The facts in Sheikholeslami v University of Edinburgh

Professor Sheikholesalami (the ‘Claimant’) was a professor in chemical process engineering at the University of Edinburgh (the ‘Respondent’).  The Claimant was originally offered employment on the basis that she would be given a suitable laboratory. There were problems with the refurbishment of the laboratory, which meant that the Claimant was without a working laboratory for nearly two and a half years. She raised grievances about her treatment, alleging sex discrimination. This culminated in her being signed off sick with work related stress. As a result of her complaints a diversity review was undertaken which highlighted cultural problems within the workplace.

Following the review, relationships broke down between the Claimant and other staff members in the school. She wrote a letter stating that she wished to return to work via gradual reintegration through another school but the department suggested instead that she return to work at her existing refurbished laboratory. Eventually, the Claimant was dismissed.  The Respondent argued that this was because her work visa was due to expire. The Claimant complained that the real reason for her dismissal was to avoid the problem of her continued and sustained complaints of gender and disability discrimination.

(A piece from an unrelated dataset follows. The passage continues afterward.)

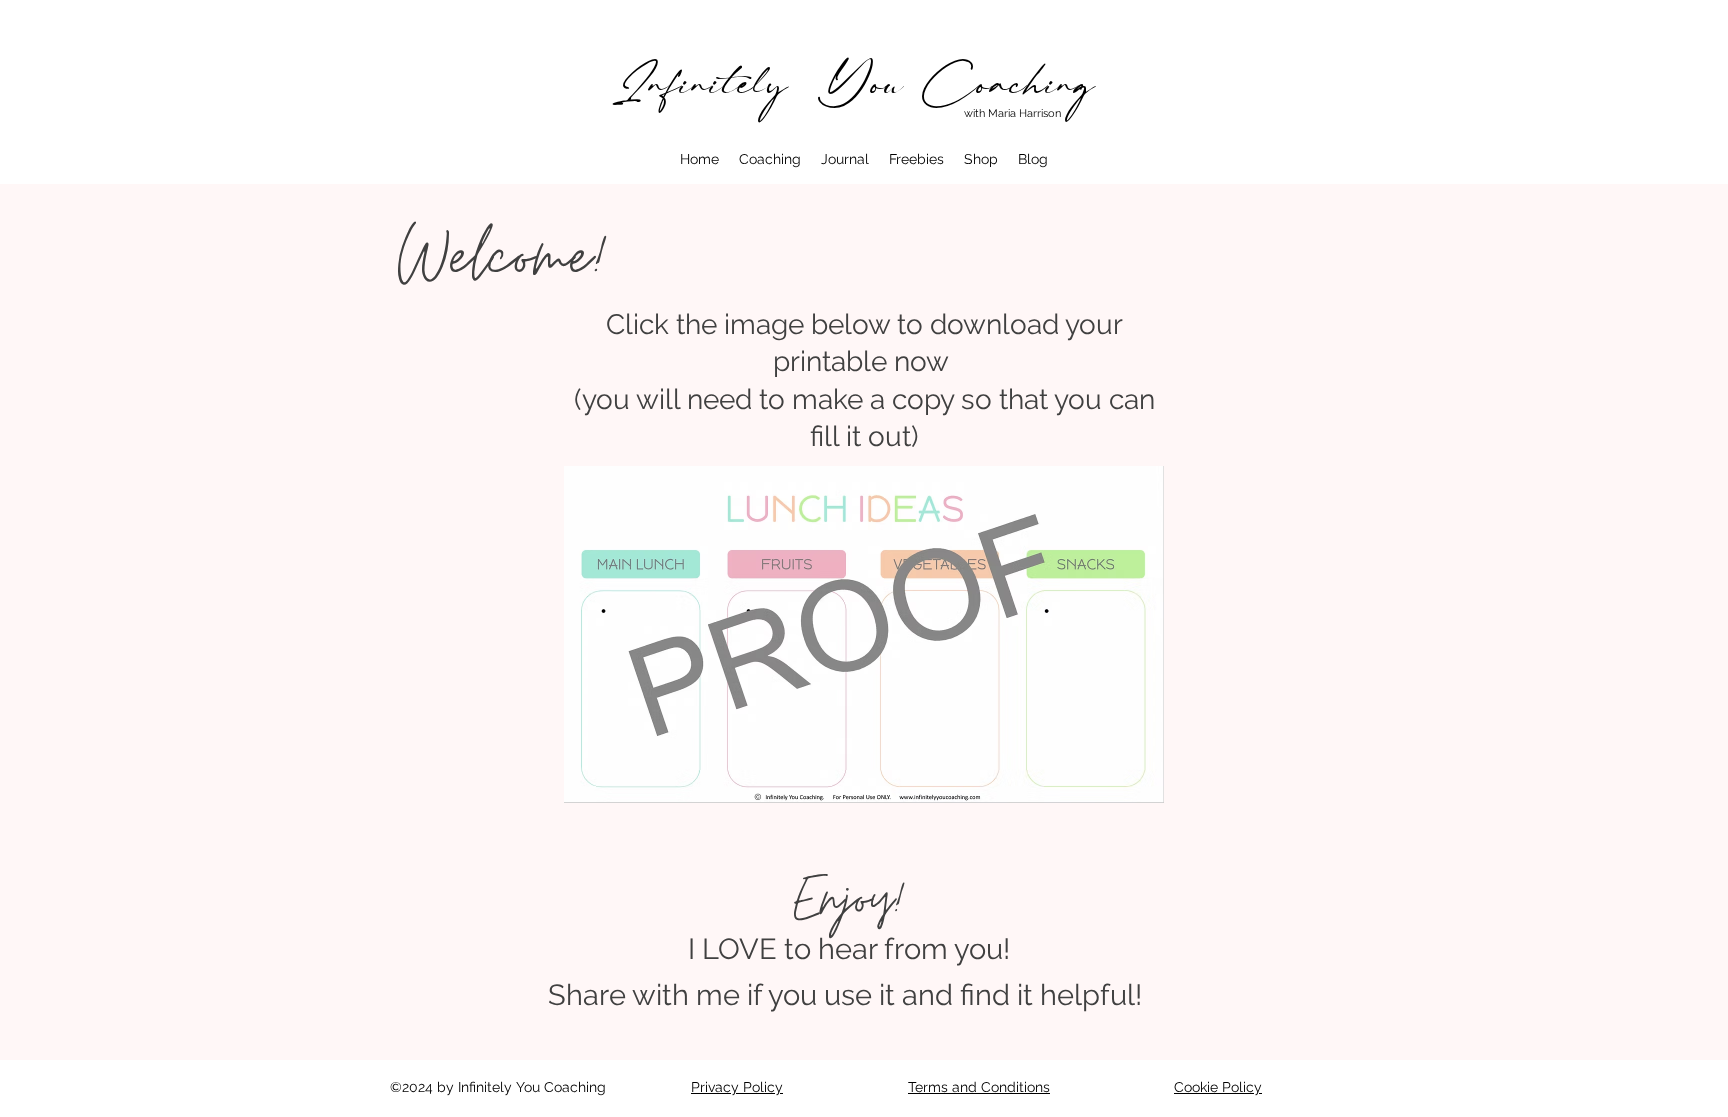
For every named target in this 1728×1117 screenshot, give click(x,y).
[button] (770, 159)
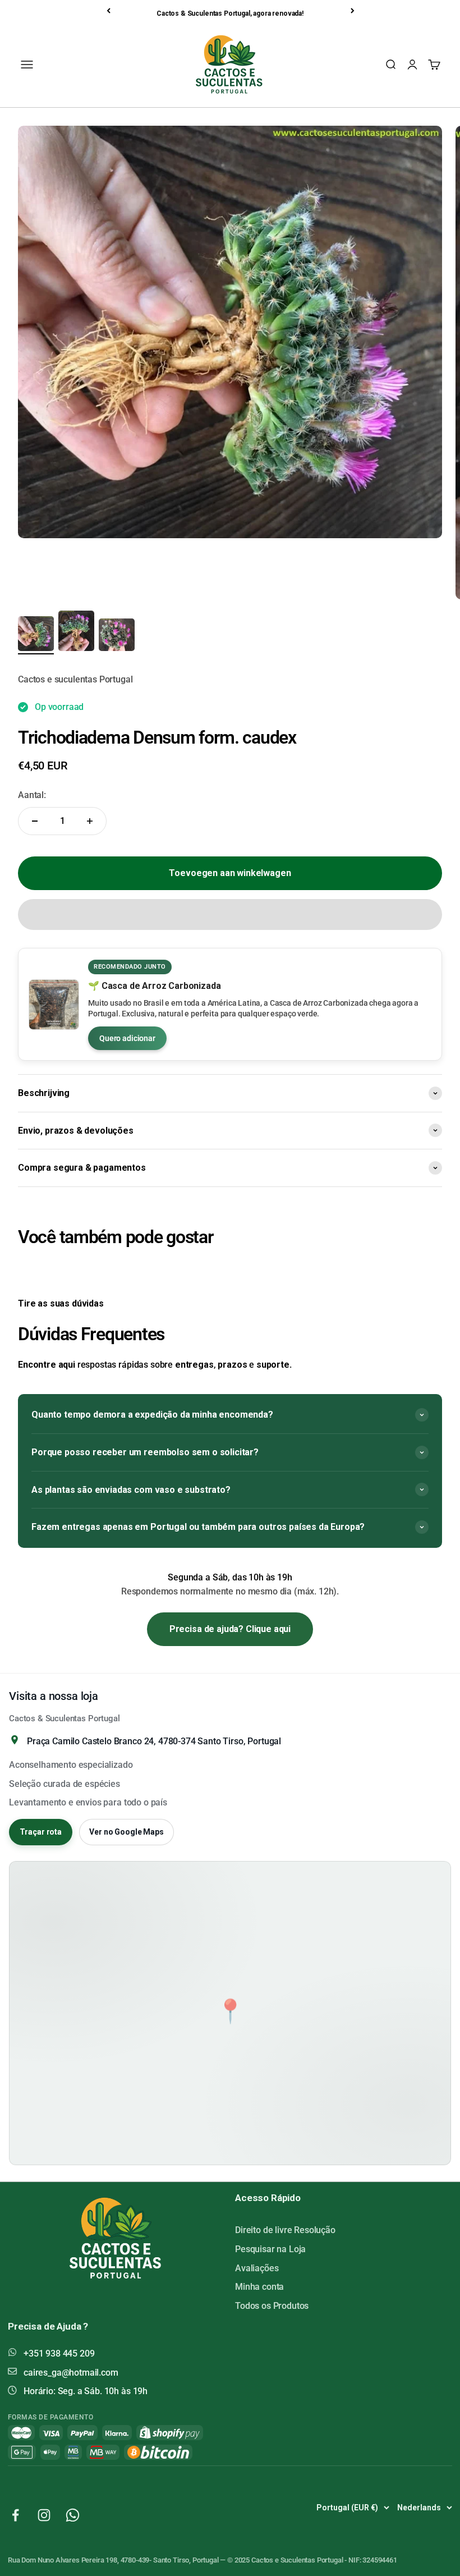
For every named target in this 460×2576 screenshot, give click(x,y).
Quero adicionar (127, 1038)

The decision of the Employment Tribunal

The Tribunal found that the Claimant was dismissed because she was not prepared to return to work at the Engineering School and that this triggered the problems with her visa. The reason for her unwillingness to return to work appeared to be her perception that she would be treated badly by her colleagues (which triggered her disability in the first place). The Tribunal dismissed her disability discrimination claim because, it held, it did not have the evidence to say that her dismissal was because of her disability.

With regards to the Claimant’s reasonable adjustments claim, the Tribunal agreed that the Respondent did apply a PCP to the Claimant requiring her to attend work at the School of Engineering. However, it then went on to consider whether the PCP placed the Claimant at a substantial disadvantage because of her disability. In answering this question, its position was that the Claimant had to prove the PCP placed her at a substantial disadvantage and show that this was because of her disability.  They went on to find that the PCP did not place the Claimant at a substantial disadvantage because of her PCP and accordingly dismissed her claim.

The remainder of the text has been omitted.